忽闻门外一声传令,嬉笑喧闹的奴婢们纷纷噤了声,规规矩矩地站在原地,卫长公主下了辇,府吏和奴婢们跪了一地。

周芒山回首去看,模糊的视线里依稀可见,卫长公主绰约风姿正朝自己走来。

“听说你要嫁给表兄,我高兴了一夜,太好了芒山!以后我们可以常常见面,再也不用守着宫里的规矩。“卫长公主三步并作两步走,兴奋地拉住周芒山双手,眼角眉梢按捺不住的喜悦。

周芒山定定地望着她,没想到她会亲自过来,而且还这么亲切友好,突然有种身在福窝的错觉。

感受到周芒山手心里的冰凉,卫长公主体贴问:“你的手怎么这样凉?”

“公主。
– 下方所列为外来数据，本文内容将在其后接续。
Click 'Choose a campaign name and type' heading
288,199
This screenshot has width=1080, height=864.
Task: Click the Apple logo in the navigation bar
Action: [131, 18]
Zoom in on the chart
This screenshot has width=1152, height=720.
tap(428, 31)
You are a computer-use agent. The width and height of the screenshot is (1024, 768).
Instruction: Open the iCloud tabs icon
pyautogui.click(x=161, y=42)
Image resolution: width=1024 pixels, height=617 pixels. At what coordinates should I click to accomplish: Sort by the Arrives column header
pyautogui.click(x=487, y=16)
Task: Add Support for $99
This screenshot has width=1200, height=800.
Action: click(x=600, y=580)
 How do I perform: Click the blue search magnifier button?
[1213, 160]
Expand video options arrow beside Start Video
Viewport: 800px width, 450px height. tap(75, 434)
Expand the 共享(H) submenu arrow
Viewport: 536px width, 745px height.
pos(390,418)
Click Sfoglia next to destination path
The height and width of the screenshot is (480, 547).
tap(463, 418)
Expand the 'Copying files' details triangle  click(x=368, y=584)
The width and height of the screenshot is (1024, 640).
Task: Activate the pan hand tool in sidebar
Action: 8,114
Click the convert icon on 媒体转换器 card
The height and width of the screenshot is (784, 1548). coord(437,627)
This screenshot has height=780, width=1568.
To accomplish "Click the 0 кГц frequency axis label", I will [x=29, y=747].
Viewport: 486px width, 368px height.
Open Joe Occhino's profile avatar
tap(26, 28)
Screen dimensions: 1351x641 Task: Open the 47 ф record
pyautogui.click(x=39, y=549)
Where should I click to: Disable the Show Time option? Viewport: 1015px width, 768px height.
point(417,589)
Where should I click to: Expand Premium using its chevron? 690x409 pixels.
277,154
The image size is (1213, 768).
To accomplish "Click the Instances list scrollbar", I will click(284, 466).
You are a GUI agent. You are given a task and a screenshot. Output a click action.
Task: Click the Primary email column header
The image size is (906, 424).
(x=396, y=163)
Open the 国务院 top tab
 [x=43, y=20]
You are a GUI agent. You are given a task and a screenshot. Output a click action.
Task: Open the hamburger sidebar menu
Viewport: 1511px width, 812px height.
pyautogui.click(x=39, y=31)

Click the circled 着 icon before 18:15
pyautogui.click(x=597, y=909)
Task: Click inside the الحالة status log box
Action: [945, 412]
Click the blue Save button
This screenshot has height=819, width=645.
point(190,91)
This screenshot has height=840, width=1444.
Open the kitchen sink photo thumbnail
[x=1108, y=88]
”周芒山鼻尖一阵酸楚,福了福身呜咽唤她,让人心疼不已。

卫长公主见她委屈的说不出话来,心中大约有数,她初来乍到,表兄又不在家,难免会觉得冷落,于是唤来府吏长,把府中奴婢全部集合到院子里,挽着周芒山的手,在她们面前走上一圈,挨个训话。

霍去病不在家,她要给周芒山撑腰!

“本公主今天隆重和诸位介绍一下我身边这位女郎,哦,不对,今后你们应该尊称她为娘子。周娘子在宫中侍奉李夫人,想必你们也应该听说过,我父皇甚是宠爱李夫人。周娘子在宫中勤谨慎勉,深受李夫人喜爱,只因表兄醉心沙场,多年来府中缺乏得力女主,我父皇才让李夫人割爱,命周娘子入府主持中馈,诸位当以主母视之,切不可怠慢!谁若寻衅滋事委屈了周娘子,那便是本公主和李夫人的仇敌!都听明白了吗?”

“奴婢们谨遵长公主教诲。”府吏长率领阖府奴婢异口同声回应,对周芒山格外恭敬,“奴婢们见过周娘子。”

排山倒海的声浪涌进周芒山耳中,周芒山黯淡的眼眸亮了几个度,白嫩的小脸上浮现一抹微笑,对卫长公主的善意感动不已。

府吏长命人接过周芒山的行李,将她安置在主屋耳房,旋即在前面引路,请卫长公主和周芒山游幸。

卫长公主一面走,一面笑瞥周芒山:“别看我表兄威风赫赫的,其实呀,他根本不懂风情,完全是个二愣子。你别被他唬住,只管拿出志在必得的气势,他也只能弃械投降了。”

周芒山笑盈盈附和,心中得意难以宣口,面上犹自矜持,送别卫长公主,周芒山回屋整理衣裳,深深吸口气缓缓吐出,镇定下来给自己打气:

长公主说得对,怕他做什么?大不了吃了我啊!

一定要拿下骠骑将军,连人带心通通都要!

周芒山一石激起千层浪,即便离宫去了冠军侯府,未央宫的闲话始终没有停止,波涛暗涌的后宫渐渐风声鹤唳。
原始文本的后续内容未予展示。